• **Istruzioni dell'esercizio**: Elenchi tutti i titoli di giornali, blog e libri citati nel brano fornito, accompagnando ciascuno con il tipo di pubblicazione.

A voi la quarta puntata di #microfonoinmano, la nuova rubrica di Mafie sotto casa: l’intervista a Attilio Bolzoni.
Attilio Bolzoni inizia a scrivere per “L’Ora” alla fine degli anni Settanta e da allora non ha più smesso di fare il giornalista. Attualmente membro della redazione de “La Repubblica”, ne cura il blog “Mafie”, che raccoglie notizie e voci diverse con l’obiettivo di fornire una visione complessa e approfondita del fenomeno mafioso.
Vorrei partire dalla tua conoscenza dell’evoluzione del fenomeno mafioso e in particolare da un tema che hai affrontato in diversi dei tuoi scritti. Sostieni infatti che dopo le stragi del ‘92 ci fu una forte repressione dal punto di vista poliziesco-giudiziario di quella mafia, la mafia di Riina, ma che tuttavia Cosa Nostra non è stata sconfitta definitivamente. Abbiamo quindi ora il problema di capire che cosa è rimasto di Cosa Nostra, che cosa è oggi questa “nuova mafia”: anche in una tua pubblicazione recente, La mafia dopo le stragi, Melampo edizioni, hai raccolto una serie di contributi su questo argomento. Ti chiedo quindi: quali sono secondo te le caratteristiche della mafia oggi, cosa sappiamo e cosa non sappiamo?

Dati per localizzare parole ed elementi
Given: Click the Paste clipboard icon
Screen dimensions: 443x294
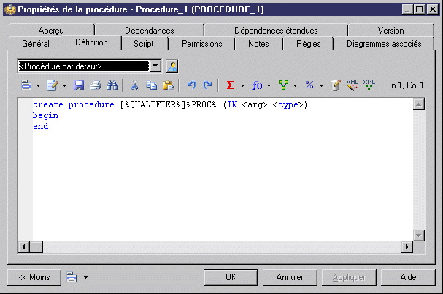Looking at the screenshot, I should (x=169, y=85).
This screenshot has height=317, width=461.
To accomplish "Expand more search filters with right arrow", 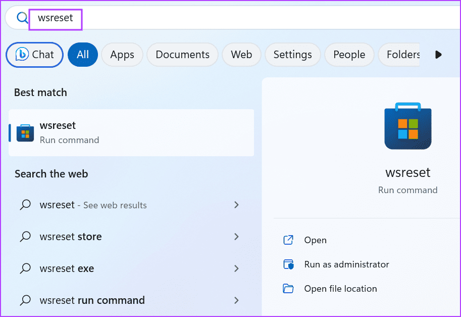I will [438, 55].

• **Risposta dell'esercizio**:
- "L'Ora", giornale
- "La Repubblica", giornale
- "Mafie", blog
- "La mafia dopo le stragi", libro